There are multiple proposed locations with various theories about how the Bible could imply it, but the exact location is of far less significance than whether a fixed location is even possible in the first place given the principles laid out to evaluate calendars. If the location is fixed, can everyone on earth know when the year or month starts even if they cannot observe the sign from their location?

According to Jewish tradition a day begins at sunset; therefore, people presume one can simply count sunsets in order to keep track of the Sabbath. A calendar that counts days by observing the sunset falls apart the moment people start migrating around the globe. Those who migrate east will count a different number of sunsets from those who migrate west; therefore, when their descendants meet on the other side of the world they will not have an objective definition of the 7th day Sabbath. One people group will be a day ahead, the other a day behind and there would be no objective way for both to keep a continuous 7 day cycle together.

When Magellan sailed around the world his crew kept detailed logs of every day of their journey, yet when they arrived home they discovered their date differed by one day from those who stayed home; therefore, a devout Saturday Sabbath Christian or Jew who sailed around the world would end up keeping a different Sabbath day than everyone else and he wouldn't even know it until he came back to land.

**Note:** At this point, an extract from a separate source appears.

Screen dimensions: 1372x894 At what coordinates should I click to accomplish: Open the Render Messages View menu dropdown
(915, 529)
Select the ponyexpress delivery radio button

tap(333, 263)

He could easily spends months observing the wrong sabbath for his timezone if he relied on his own subjective count of sunsets.

The historical record from Antonio Pigafetta's journal (the primary eyewitness account) explicitly states that when the Magellan's ship reached the Cape Verde Islands, the crew believed it was Wednesday (July 9, 1522, according to their logs), but the locals informed them it was Thursday, July 10th. Pigafetta wrote:

They answered it was Thursday, at which they were much amazed, for to us it was Wednesday, and we knew not how we had fallen into error.

— Antonio Pigafetta, Journal

If the day count is tied to the land and not the observer, then an international dateline is required and each person would be responsible for knowing when they crossed it in order to keep the Sabbath appropriate for their location. The modern international date line was invented in 1844 (only about 180 years ago). This dateline is not fixed and countries can move it by decree if it suits their economic interests to do so.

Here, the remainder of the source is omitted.